### SUPPLIED RECORDS ###

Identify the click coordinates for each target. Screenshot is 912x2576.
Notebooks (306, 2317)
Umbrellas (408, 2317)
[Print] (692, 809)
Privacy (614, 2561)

###

Line by line, copy the data above exactly as it reads.

_ANSWER BOX:_
Identify the click coordinates for each target. Screenshot is 912x2576.
Notebooks (306, 2317)
Umbrellas (408, 2317)
[Print] (692, 809)
Privacy (614, 2561)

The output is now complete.